== TASK DESCRIPTION ==
All lines from the one with "Click the AdminAccount work badge icon" through the end of the records below are to be given again exactly, and nothing else.

Stored data entries:

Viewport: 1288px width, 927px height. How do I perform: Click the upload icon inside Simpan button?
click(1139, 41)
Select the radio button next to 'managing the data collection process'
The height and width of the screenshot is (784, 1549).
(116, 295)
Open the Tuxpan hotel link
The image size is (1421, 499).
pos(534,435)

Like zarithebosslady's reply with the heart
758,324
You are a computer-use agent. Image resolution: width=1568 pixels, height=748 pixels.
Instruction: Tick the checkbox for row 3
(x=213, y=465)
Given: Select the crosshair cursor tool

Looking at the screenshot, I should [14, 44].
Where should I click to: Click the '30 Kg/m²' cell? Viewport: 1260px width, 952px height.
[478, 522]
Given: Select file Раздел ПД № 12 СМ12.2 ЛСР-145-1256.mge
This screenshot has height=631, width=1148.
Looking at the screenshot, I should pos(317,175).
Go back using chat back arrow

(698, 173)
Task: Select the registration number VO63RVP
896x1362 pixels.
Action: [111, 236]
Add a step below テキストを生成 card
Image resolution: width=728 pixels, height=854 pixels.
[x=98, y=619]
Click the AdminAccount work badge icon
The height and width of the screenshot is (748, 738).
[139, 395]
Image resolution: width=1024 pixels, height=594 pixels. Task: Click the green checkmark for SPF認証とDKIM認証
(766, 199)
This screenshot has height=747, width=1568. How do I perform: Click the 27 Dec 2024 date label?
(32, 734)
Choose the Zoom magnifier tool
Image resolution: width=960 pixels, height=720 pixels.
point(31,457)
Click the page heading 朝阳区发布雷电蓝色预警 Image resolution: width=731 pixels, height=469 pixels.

== ANSWER SPACE ==
Click the AdminAccount work badge icon
The height and width of the screenshot is (748, 738).
[139, 395]
Image resolution: width=1024 pixels, height=594 pixels. Task: Click the green checkmark for SPF認証とDKIM認証
(766, 199)
This screenshot has height=747, width=1568. How do I perform: Click the 27 Dec 2024 date label?
(32, 734)
Choose the Zoom magnifier tool
Image resolution: width=960 pixels, height=720 pixels.
point(31,457)
Click the page heading 朝阳区发布雷电蓝色预警 Image resolution: width=731 pixels, height=469 pixels.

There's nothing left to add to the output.